Material for this exercise |
--*--

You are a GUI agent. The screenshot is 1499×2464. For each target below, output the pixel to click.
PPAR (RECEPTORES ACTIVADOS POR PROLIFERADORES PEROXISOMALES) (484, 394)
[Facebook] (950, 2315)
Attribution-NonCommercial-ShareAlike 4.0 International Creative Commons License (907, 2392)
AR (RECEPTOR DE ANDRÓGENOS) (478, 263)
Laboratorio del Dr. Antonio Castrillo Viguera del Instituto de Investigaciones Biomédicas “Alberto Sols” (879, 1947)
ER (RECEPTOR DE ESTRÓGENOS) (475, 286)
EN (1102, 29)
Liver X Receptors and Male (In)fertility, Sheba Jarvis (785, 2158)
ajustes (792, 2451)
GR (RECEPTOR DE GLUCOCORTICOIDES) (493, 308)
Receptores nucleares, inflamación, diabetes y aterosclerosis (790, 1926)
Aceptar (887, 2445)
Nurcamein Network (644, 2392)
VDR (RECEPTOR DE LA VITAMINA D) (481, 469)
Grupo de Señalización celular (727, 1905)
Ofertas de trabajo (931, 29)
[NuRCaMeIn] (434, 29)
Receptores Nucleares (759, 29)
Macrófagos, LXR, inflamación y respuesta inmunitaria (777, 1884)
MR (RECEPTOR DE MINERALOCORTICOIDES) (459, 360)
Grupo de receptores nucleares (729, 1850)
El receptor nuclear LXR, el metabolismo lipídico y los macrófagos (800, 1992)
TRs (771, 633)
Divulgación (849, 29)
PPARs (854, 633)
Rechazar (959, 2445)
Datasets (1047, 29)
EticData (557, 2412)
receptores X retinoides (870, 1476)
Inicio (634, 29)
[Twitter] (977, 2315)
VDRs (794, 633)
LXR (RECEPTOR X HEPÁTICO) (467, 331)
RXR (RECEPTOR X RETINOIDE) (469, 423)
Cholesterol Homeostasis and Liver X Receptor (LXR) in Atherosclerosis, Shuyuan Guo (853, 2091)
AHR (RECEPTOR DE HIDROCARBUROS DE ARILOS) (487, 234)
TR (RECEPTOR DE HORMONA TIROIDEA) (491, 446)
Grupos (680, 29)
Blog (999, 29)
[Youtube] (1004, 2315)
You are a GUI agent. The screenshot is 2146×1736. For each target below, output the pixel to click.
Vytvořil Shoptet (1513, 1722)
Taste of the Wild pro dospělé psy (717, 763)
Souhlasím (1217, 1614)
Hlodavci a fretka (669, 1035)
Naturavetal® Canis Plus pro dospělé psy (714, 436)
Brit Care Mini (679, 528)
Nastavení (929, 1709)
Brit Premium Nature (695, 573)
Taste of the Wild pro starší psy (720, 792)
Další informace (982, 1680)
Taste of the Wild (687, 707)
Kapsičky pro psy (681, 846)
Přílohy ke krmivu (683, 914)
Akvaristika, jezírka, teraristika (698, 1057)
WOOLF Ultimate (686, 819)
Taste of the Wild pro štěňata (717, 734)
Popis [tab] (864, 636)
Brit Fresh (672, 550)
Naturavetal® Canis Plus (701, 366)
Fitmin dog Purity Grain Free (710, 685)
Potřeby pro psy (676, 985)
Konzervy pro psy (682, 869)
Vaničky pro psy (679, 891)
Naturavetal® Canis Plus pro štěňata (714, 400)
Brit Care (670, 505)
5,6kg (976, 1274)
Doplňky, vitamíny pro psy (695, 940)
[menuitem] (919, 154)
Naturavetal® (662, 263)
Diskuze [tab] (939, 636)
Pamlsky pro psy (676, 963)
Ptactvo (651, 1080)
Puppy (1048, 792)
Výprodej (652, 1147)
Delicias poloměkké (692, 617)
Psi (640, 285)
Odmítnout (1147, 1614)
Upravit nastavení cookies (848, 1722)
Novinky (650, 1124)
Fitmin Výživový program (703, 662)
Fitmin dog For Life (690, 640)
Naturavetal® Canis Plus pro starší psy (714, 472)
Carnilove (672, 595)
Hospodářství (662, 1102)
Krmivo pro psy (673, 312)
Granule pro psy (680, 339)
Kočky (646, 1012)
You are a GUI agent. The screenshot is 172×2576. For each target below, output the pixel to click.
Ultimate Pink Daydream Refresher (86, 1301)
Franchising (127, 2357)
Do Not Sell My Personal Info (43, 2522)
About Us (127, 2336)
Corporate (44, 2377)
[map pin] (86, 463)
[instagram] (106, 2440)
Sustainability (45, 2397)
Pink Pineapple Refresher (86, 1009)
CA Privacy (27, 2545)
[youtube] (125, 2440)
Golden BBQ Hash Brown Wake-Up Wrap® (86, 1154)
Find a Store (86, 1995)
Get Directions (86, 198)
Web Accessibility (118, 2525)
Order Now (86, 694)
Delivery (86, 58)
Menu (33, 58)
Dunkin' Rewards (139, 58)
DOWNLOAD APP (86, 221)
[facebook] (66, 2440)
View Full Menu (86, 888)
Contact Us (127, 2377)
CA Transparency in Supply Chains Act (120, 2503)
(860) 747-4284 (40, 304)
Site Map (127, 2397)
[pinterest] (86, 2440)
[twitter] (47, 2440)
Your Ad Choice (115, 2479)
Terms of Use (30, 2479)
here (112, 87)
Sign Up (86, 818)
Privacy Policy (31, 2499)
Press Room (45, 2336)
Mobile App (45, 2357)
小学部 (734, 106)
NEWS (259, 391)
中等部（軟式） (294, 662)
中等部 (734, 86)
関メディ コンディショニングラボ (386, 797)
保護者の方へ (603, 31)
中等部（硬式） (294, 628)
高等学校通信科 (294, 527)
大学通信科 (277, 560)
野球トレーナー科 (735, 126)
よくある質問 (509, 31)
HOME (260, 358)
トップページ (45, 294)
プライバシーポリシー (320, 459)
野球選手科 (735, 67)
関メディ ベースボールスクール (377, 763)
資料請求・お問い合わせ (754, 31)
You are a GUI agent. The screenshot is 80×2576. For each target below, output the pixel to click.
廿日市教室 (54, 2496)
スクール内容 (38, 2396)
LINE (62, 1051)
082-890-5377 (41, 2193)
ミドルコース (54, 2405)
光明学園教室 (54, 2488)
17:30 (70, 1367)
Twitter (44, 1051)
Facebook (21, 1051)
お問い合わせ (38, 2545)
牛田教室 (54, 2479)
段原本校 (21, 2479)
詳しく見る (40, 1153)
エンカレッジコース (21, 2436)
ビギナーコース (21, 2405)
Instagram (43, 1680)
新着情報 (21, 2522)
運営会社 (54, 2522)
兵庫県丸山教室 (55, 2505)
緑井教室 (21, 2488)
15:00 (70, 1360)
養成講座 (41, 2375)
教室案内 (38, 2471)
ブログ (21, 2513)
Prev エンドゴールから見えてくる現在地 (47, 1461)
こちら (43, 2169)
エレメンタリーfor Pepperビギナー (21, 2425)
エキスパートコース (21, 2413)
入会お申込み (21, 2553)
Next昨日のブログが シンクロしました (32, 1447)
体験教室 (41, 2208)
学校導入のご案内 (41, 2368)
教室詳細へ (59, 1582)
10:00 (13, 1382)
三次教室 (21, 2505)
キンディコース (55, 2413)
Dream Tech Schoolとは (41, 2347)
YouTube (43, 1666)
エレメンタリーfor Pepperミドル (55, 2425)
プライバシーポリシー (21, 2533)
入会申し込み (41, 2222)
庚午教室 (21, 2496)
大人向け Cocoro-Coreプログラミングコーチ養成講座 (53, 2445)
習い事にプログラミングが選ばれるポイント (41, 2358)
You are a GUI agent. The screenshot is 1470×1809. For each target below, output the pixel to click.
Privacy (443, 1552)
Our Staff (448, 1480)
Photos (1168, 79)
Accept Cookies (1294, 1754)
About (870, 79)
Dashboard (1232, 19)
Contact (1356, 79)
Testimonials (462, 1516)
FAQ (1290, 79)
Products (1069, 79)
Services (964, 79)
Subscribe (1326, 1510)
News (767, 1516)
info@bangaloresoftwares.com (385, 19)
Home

--*--

Work order |
Check each line above for the string "Refresher", then copy the ones that have it.

Result of the exercise |
Ultimate Pink Daydream Refresher (86, 1301)
Pink Pineapple Refresher (86, 1009)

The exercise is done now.